Pak Bagaskara mencarikan universitas terbaik untukku. Bukan di kota ini, melainkan di luar negeri. Beliau, mengenalkanku pada seorang pemilik yayasan pendidikan. Aku mendapat beasiswa untuk kuliah di sana. Meskipun itu artinya, aku harus meninggalkan Nana.

Kami bertengkar untuk pertama kalinya. Dia melarangku pergi, tapi aku bersikeras dan kami tetap berpisah. Hari itu, kulihat dia menangis, tapi aku tetap harus berangkat.

Sepuluh tahun berlalu, rasa sesak itu kembali datang. Aku melihat Nana menangis di pelukan ayahnya. Sama seperti saat meninggalkannya di bandara.

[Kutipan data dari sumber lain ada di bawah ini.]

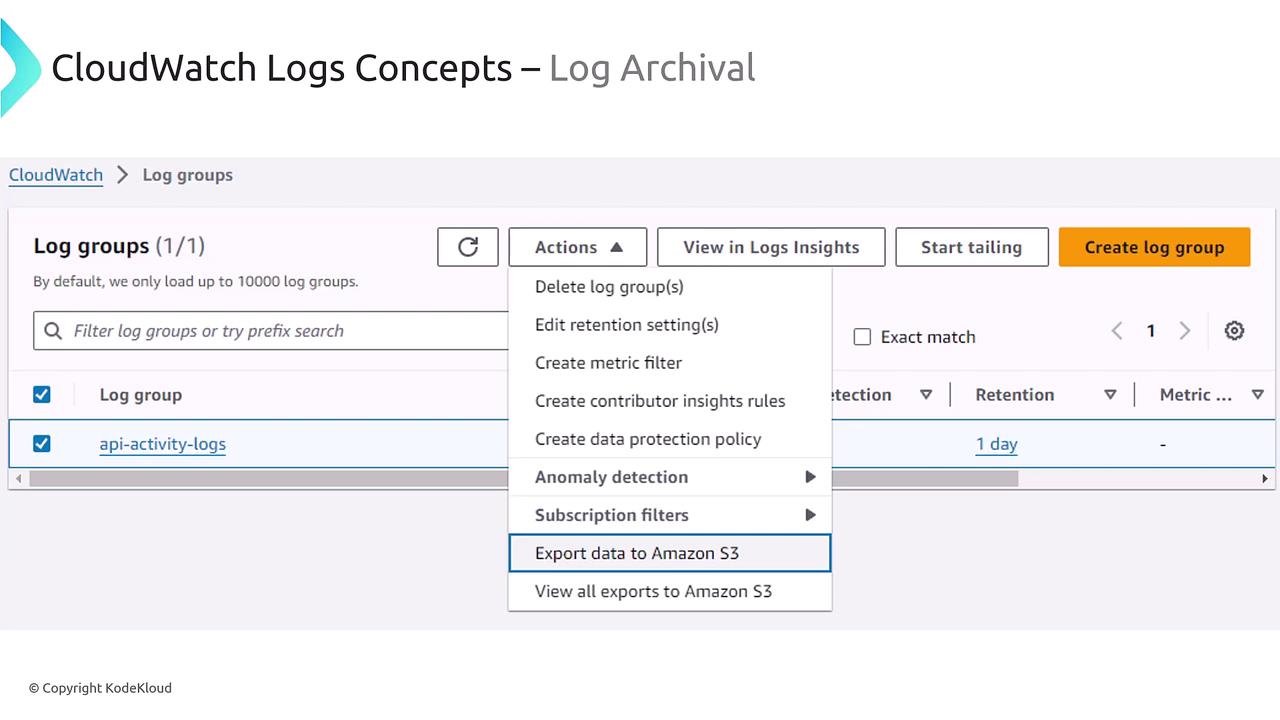The width and height of the screenshot is (1280, 720).
Task: Expand the Subscription filters submenu
Action: click(x=669, y=515)
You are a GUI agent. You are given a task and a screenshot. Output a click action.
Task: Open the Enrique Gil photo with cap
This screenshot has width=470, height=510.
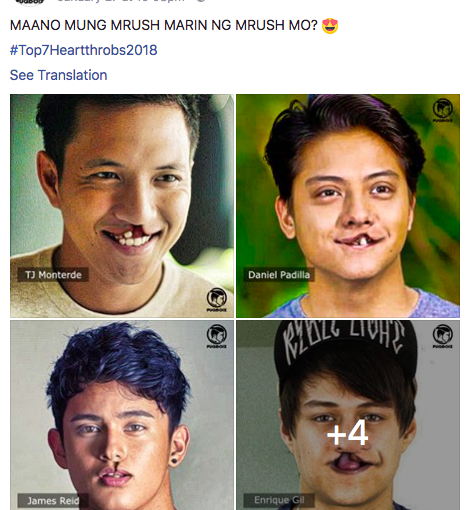348,415
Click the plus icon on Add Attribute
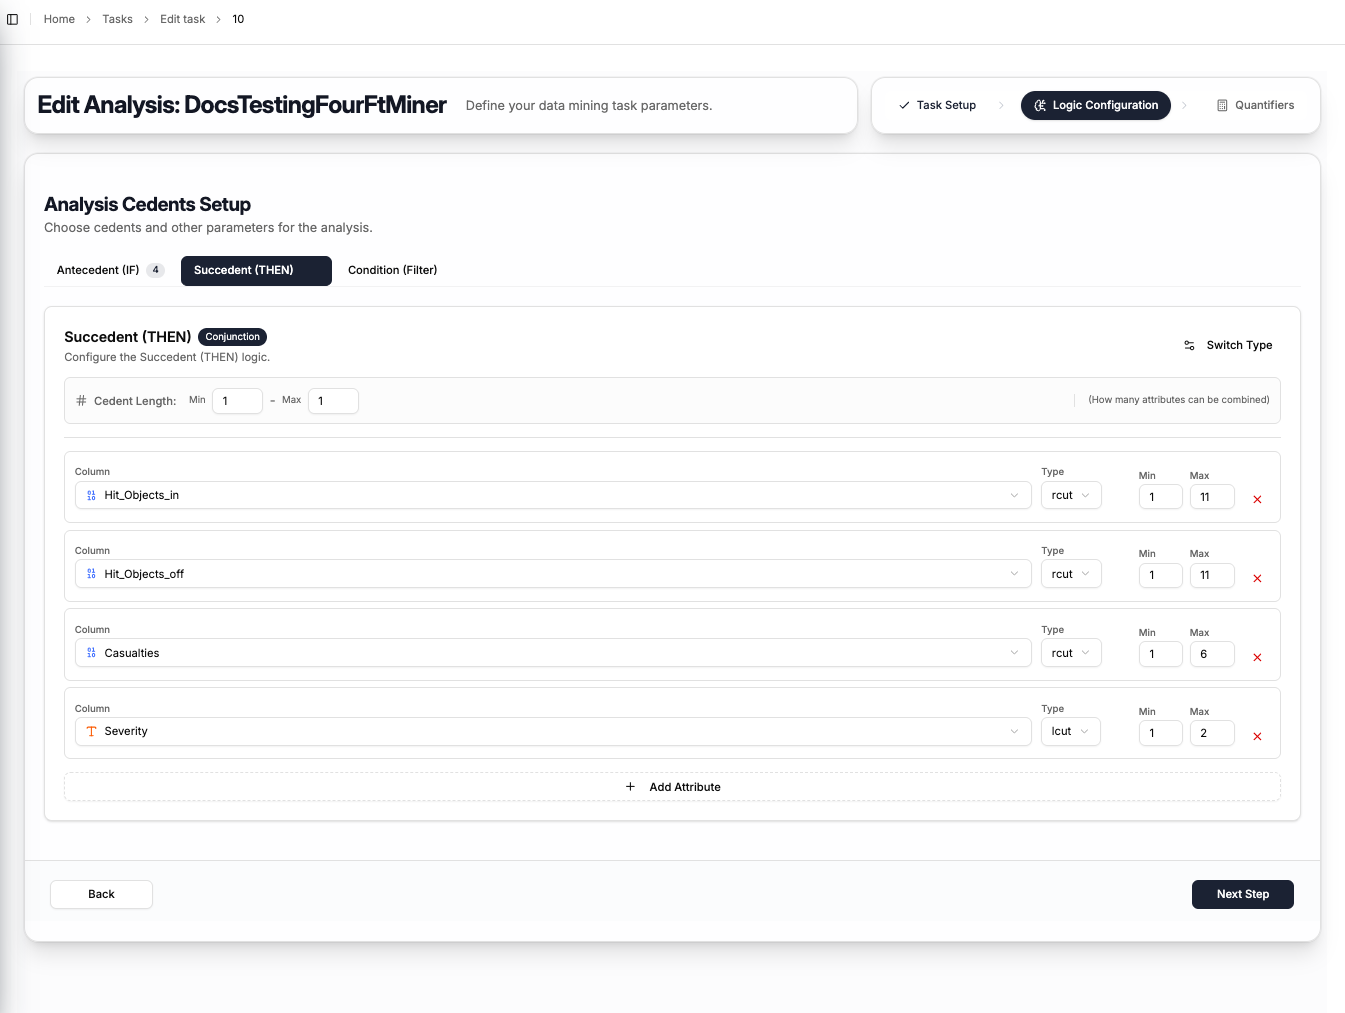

“Firman, masuk.” Suara bariton Pak Bagaskara memecah keheningan, memutuskan lamunan panjangku akan masa lalu. Beliau mengajakku kembali ke ruang kerja. Ragu-ragu aku melangkah ke sana.

Sejujurnya, aku takut melihat Nana yang tampak terluka. Entah luka karena rumah tangganya yang ada di ujung tanduk, atau luka lama perpisahan kami yang kembali terbuka. Bagiku, kedua hal itu sama-sama menyakitkan.

Aku duduk sambil mengamati Nana yang terus menundukkan kepala. Penampilannya tidak banyak berubah, masih sama cantiknya dengan sepuluh tahun lalu. Hanya saja, sebuah jilbab pasmina menyembunyikan rambut panjangnya yang indah. Dia berhijab sekarang.

“Seperti yang sudah saya jelaskan di bawah, Nana ditipu oleh suaminya. Aset-aset yang mereka beli saat jadi suami istri, nggak ada satu pun yang menggunakan namanya. Cuma ruko kecil dan sebuah pick up tua yang tersisa. Itu pun karena saya yang mengurusnya saat itu. Nana dibutakan cinta dan memercayai Reza sepenuhnya. Bahkan, pria itu juga berniat mengambil hak asuh Bima, anak semata wayang mereka.”

Aku meneguk ludah mendengar Pak Bagaskara mengulangi hal yang sudah dia jelaskan di lobi tadi. Beliau terlihat amat murka, tapi masih coba mengendalikan emosinya. Tetap berwibawa.

“Apa suami Nana sudah mendaftarkan perceraiannya?” Lidahku kelu, memaksakan diri menyebutkan pertanyaan itu.

“Belum. Sampai sekarang dia masih main tarik ulur. Posisinya belum aman di perusahaan, jadi nggak bisa menceraikan Nana begitu saja. Bagaimanapun juga, pemilik perusahaan tempatnya bekerja sangat menyayangi Nana seperti putrinya sendiri. Cepat atau lambat, dia akan ditendang dari sana jika bukan lagi suami Nana. Sekarang Wirawan memang belum tahu, tapi begitu surat gugatan cerai didaftarkan, dia nggak mungkin diam saja.”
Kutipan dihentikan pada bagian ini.